**What to produce**
Given the material below, return only the lines starting at the line with "Udforsk indretning (923, 456)" and ending at the line with "Om os (539, 18)", exactly as they appear.

--- Supplied material Enclosed Below ---

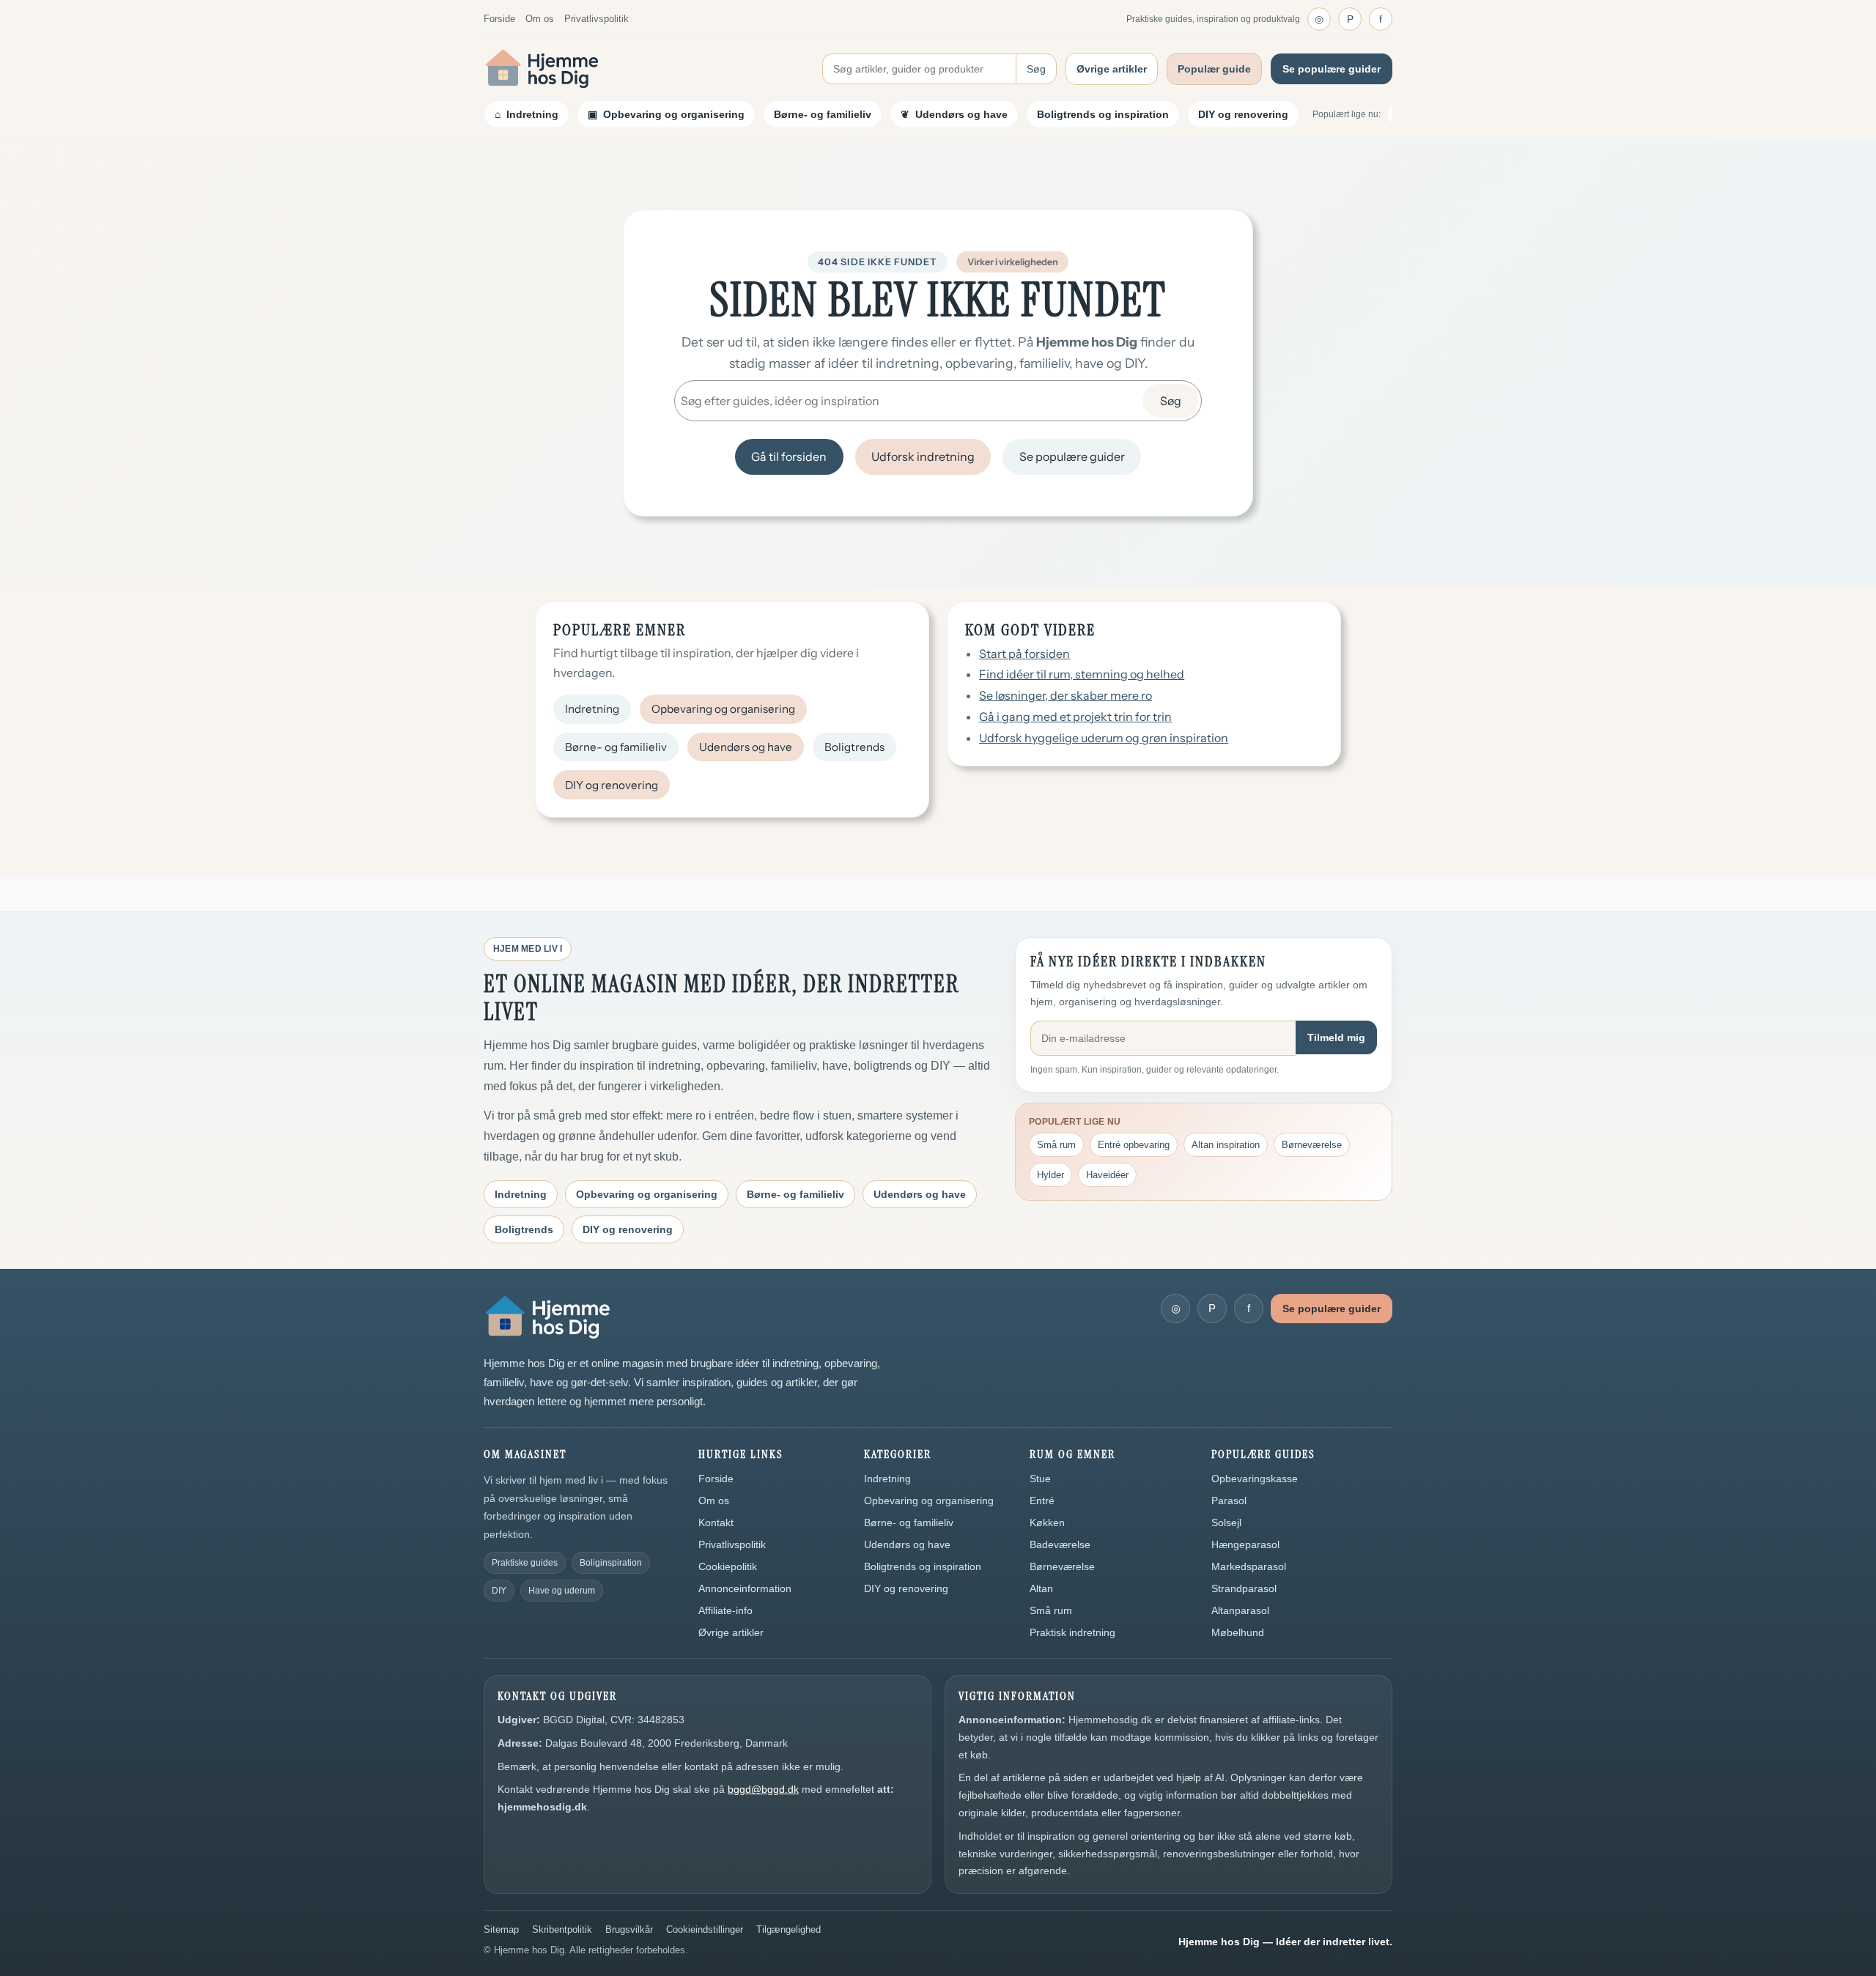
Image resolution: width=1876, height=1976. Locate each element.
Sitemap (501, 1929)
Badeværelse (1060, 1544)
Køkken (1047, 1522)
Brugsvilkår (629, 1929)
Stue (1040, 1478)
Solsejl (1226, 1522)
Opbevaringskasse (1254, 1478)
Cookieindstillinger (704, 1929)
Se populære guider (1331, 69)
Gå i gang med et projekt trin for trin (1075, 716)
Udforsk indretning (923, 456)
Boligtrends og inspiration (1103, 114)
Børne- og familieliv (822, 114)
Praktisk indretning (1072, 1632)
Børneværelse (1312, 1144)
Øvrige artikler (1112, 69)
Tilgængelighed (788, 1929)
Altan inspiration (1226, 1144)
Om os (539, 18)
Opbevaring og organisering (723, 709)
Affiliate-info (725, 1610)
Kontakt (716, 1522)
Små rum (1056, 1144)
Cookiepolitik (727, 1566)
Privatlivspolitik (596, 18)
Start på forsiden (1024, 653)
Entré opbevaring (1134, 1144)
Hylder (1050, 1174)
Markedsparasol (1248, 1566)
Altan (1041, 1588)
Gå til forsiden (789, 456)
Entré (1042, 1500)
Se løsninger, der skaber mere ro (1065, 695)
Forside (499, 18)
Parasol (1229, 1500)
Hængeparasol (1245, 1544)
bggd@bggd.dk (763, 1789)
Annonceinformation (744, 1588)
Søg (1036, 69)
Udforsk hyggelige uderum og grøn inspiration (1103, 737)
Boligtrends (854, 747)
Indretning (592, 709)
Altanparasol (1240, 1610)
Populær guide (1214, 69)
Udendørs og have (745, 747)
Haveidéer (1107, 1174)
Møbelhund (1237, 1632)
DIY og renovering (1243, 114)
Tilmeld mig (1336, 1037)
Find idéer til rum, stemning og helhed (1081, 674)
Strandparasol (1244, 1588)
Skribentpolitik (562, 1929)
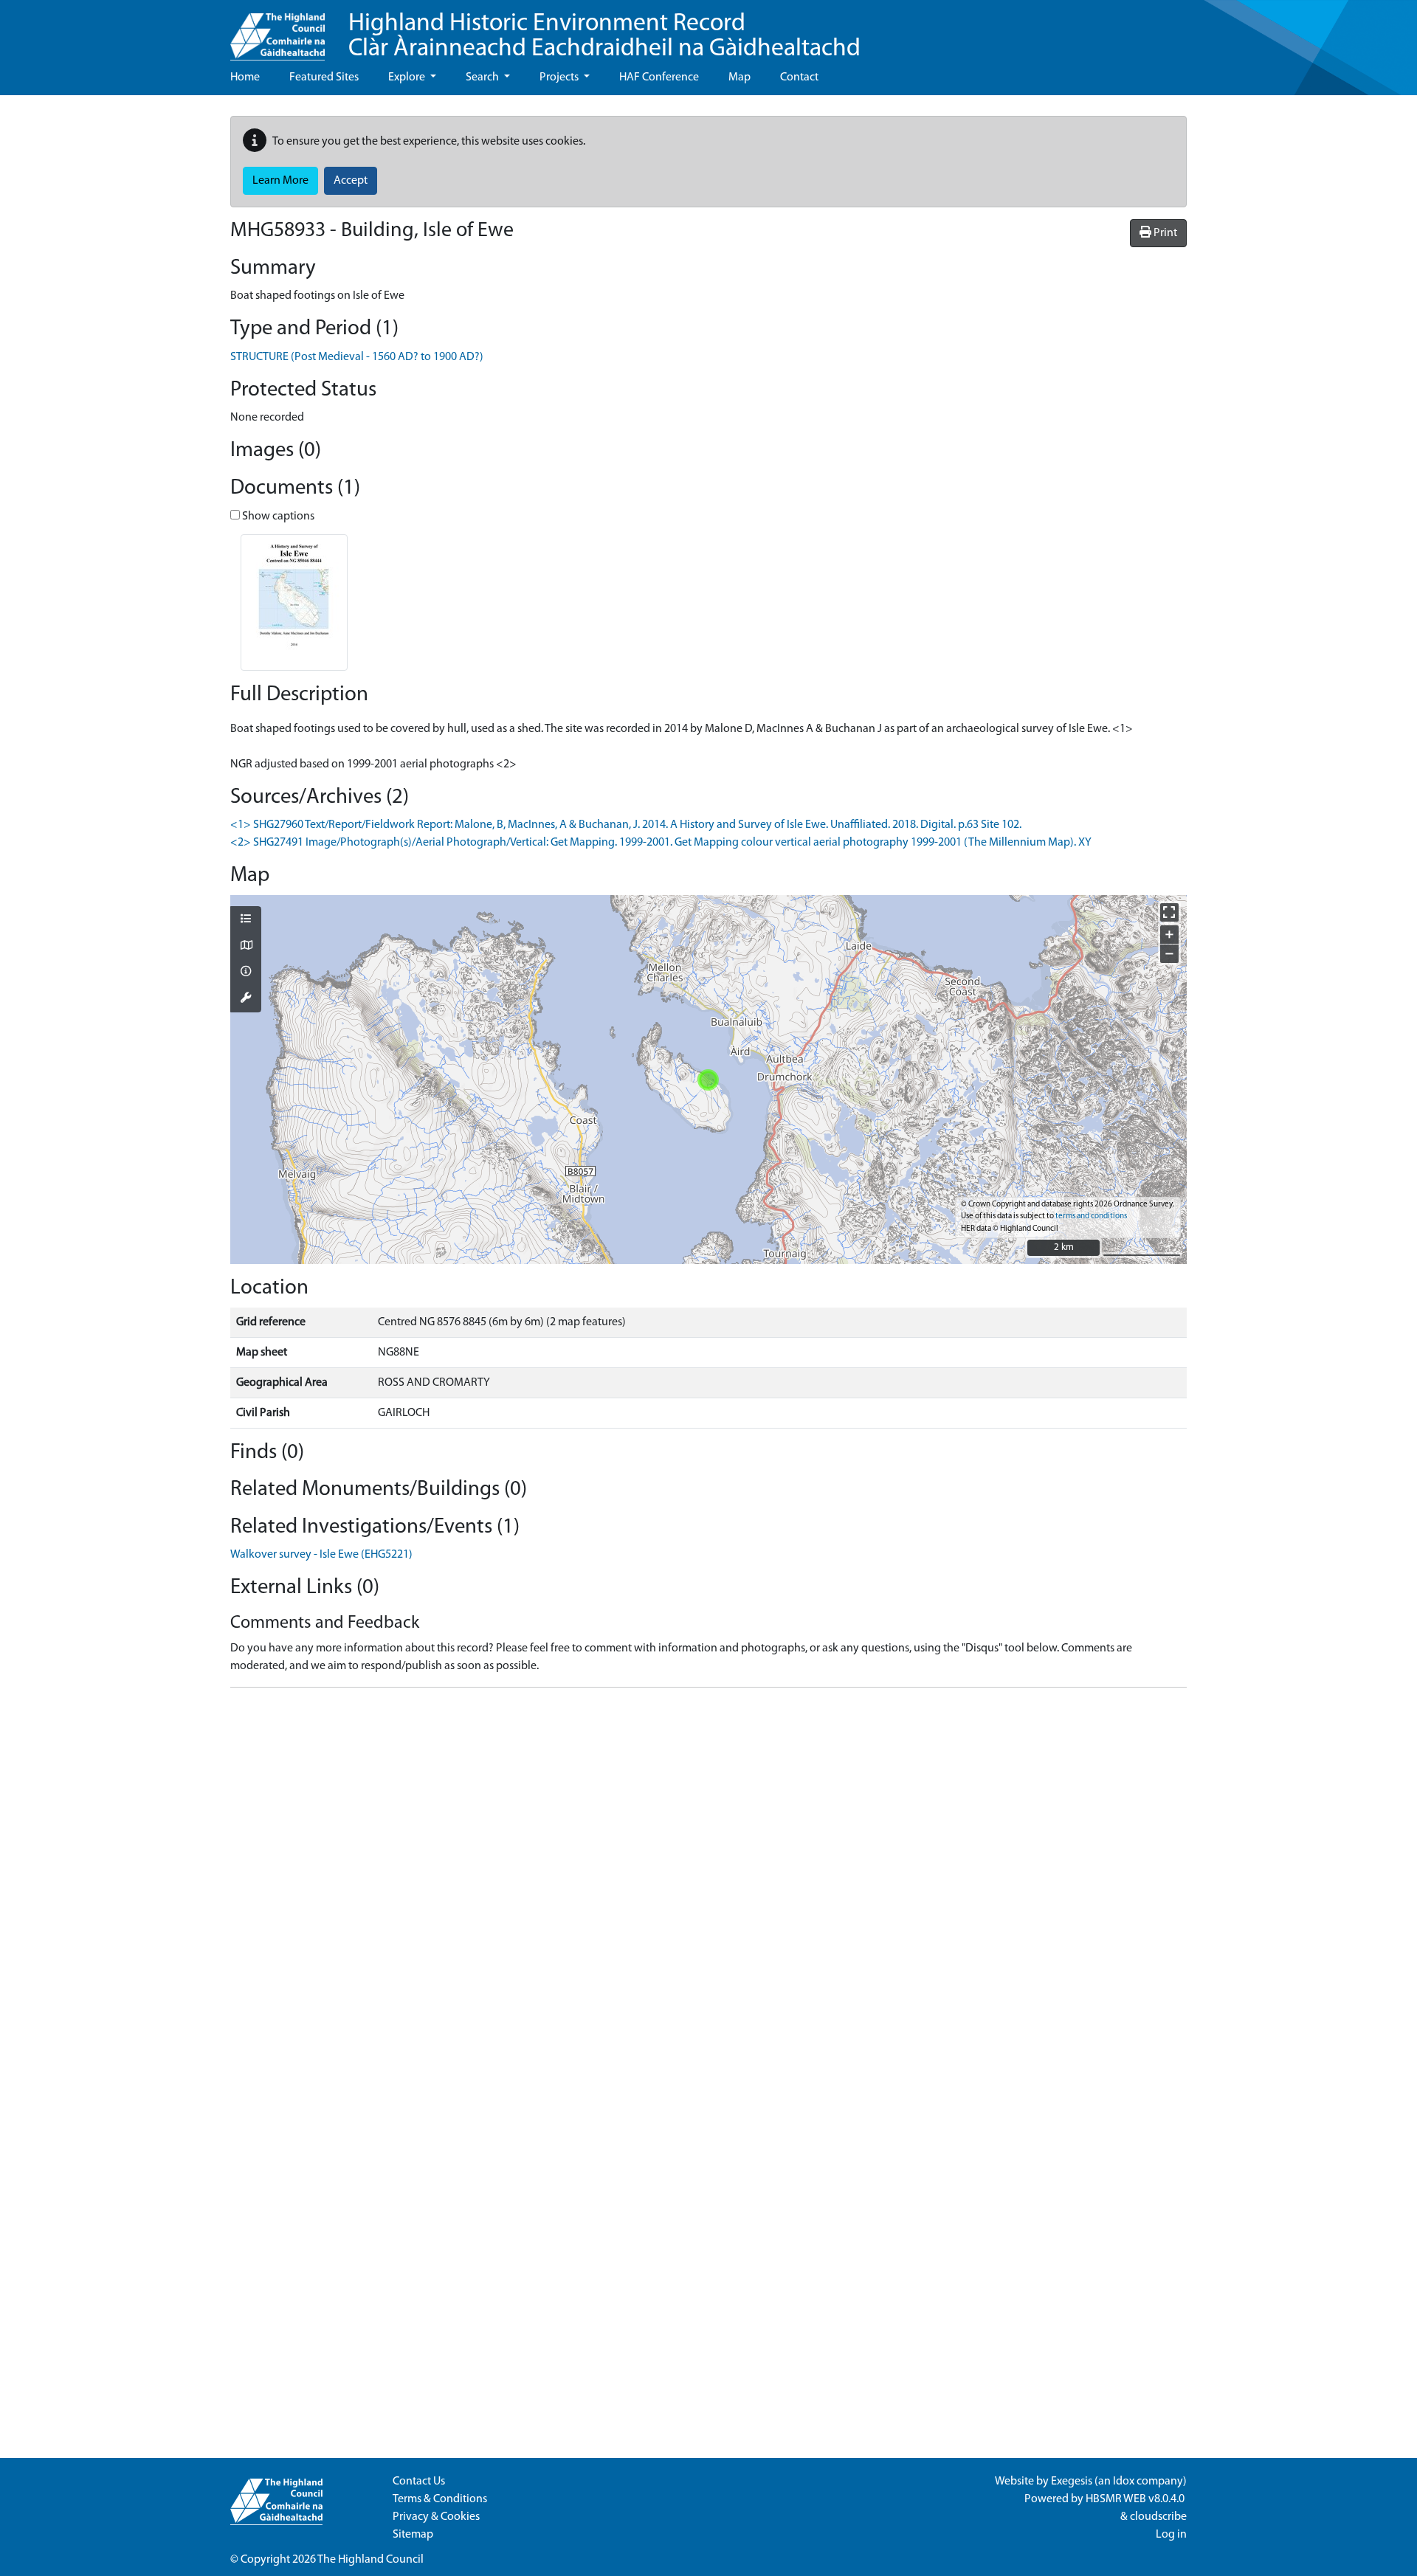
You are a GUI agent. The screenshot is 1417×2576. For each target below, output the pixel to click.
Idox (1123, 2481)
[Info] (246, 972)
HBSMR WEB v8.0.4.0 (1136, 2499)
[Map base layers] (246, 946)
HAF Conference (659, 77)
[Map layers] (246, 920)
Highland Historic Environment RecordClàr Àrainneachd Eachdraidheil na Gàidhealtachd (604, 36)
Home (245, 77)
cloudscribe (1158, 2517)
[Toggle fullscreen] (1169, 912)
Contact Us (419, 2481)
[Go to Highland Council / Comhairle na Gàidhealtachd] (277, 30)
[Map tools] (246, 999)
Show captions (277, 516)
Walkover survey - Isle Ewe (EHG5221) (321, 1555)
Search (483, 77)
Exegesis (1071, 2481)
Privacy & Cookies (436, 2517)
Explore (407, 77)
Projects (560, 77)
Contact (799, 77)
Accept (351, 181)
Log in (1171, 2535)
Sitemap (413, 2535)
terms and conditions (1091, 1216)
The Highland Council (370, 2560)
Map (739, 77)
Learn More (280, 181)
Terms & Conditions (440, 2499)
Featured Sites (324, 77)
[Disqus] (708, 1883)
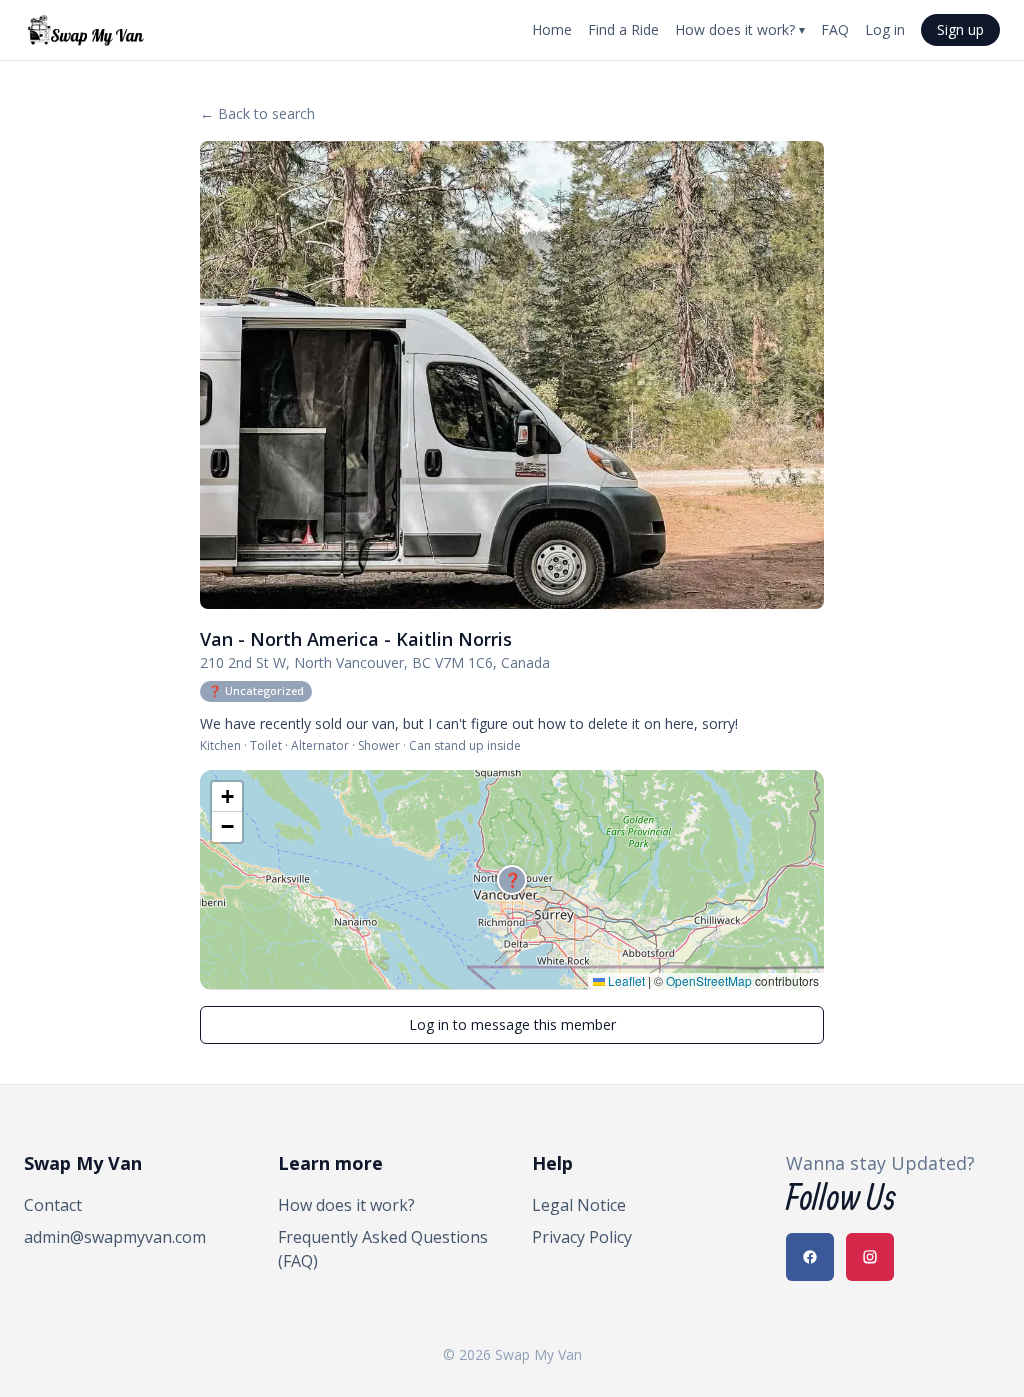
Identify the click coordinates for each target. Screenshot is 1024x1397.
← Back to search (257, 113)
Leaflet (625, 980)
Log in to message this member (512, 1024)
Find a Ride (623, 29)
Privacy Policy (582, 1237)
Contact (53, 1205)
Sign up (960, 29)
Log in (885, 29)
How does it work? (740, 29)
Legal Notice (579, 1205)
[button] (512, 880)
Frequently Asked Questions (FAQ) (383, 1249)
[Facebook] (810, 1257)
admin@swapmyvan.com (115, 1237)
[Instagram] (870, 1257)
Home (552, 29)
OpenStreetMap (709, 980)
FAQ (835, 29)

--- End of Enclosed Supplied material ---

**Solution to this problem**
Udforsk indretning (923, 456)
Boligtrends og inspiration (1103, 114)
Børne- og familieliv (822, 114)
Praktisk indretning (1072, 1632)
Børneværelse (1312, 1144)
Øvrige artikler (1112, 69)
Tilgængelighed (788, 1929)
Altan inspiration (1226, 1144)
Om os (539, 18)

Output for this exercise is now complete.